PROBLEM STATEMENT ▸ Each line of the records below that holds "opgepakt" should be returned.
===== DATASET RECORDS =====
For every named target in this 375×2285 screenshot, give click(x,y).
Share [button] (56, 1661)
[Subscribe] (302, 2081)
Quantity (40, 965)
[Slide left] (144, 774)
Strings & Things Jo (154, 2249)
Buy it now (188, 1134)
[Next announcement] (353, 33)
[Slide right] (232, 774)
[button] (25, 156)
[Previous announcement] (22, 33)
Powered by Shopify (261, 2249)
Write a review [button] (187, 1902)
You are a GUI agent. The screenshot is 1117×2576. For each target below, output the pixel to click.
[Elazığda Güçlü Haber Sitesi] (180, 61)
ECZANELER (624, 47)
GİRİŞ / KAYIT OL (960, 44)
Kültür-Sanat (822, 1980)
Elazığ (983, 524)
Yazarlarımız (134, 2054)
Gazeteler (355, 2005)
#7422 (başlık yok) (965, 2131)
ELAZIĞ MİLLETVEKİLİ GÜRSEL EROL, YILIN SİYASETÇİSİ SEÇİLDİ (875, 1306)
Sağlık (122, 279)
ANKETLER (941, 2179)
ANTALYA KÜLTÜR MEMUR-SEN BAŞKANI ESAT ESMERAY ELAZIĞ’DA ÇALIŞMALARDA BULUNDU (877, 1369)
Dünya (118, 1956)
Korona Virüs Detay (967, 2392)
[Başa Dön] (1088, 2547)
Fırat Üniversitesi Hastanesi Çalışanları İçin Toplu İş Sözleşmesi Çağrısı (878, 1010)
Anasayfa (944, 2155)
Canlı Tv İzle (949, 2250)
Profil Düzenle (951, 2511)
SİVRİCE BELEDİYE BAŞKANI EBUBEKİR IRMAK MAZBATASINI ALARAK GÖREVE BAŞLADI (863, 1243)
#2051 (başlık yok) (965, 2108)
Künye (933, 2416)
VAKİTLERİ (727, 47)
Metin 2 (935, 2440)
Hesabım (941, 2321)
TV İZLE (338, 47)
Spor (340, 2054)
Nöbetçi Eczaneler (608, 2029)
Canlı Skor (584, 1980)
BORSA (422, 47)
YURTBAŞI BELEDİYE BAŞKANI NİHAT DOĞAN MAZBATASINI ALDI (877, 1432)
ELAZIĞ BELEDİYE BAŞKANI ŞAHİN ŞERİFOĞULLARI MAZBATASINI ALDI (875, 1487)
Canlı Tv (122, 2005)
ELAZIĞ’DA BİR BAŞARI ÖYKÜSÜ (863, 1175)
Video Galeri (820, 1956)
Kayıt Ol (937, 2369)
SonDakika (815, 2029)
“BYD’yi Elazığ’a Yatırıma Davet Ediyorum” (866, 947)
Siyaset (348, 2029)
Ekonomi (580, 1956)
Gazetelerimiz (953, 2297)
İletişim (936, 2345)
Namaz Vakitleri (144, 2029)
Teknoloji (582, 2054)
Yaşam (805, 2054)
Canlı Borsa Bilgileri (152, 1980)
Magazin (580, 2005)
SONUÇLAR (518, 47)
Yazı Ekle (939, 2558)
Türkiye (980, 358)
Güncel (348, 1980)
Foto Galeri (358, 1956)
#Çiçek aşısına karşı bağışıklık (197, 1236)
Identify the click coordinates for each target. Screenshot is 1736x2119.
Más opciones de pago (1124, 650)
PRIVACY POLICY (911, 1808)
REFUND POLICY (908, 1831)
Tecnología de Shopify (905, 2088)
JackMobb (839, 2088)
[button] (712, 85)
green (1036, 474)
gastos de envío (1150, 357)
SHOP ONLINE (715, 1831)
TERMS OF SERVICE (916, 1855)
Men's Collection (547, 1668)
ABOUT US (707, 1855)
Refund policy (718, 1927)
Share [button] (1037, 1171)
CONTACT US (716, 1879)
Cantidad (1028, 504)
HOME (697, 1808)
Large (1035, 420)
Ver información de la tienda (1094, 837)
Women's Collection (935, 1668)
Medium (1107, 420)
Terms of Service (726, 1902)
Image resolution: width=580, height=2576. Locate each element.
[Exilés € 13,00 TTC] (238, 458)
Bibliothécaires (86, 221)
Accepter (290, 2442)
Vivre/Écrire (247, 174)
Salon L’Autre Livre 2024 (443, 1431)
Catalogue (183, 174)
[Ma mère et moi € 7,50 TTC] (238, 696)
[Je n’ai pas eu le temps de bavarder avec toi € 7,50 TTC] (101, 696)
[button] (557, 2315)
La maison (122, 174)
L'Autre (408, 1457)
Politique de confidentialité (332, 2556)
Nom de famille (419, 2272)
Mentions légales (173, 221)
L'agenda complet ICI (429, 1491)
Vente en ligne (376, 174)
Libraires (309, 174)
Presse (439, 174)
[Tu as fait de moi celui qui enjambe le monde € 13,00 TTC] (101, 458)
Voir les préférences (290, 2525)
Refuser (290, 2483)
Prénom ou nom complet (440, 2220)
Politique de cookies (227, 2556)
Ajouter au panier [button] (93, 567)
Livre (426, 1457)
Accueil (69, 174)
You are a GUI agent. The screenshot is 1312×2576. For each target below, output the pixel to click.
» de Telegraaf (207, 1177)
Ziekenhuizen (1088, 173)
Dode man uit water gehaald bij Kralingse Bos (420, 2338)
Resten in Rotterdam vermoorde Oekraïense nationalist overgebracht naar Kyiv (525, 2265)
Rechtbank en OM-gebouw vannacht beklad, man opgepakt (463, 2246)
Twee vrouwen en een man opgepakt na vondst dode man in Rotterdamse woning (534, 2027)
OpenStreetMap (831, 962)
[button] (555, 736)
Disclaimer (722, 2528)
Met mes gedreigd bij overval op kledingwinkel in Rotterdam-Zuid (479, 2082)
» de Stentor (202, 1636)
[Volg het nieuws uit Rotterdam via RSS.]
=====
OUTPUT BELOW ▸
Rechtbank en OM-gebouw vannacht beklad, man opgepakt (463, 2246)
Twee vrouwen en een man opgepakt na vondst dode man in Rotterdamse woning (534, 2027)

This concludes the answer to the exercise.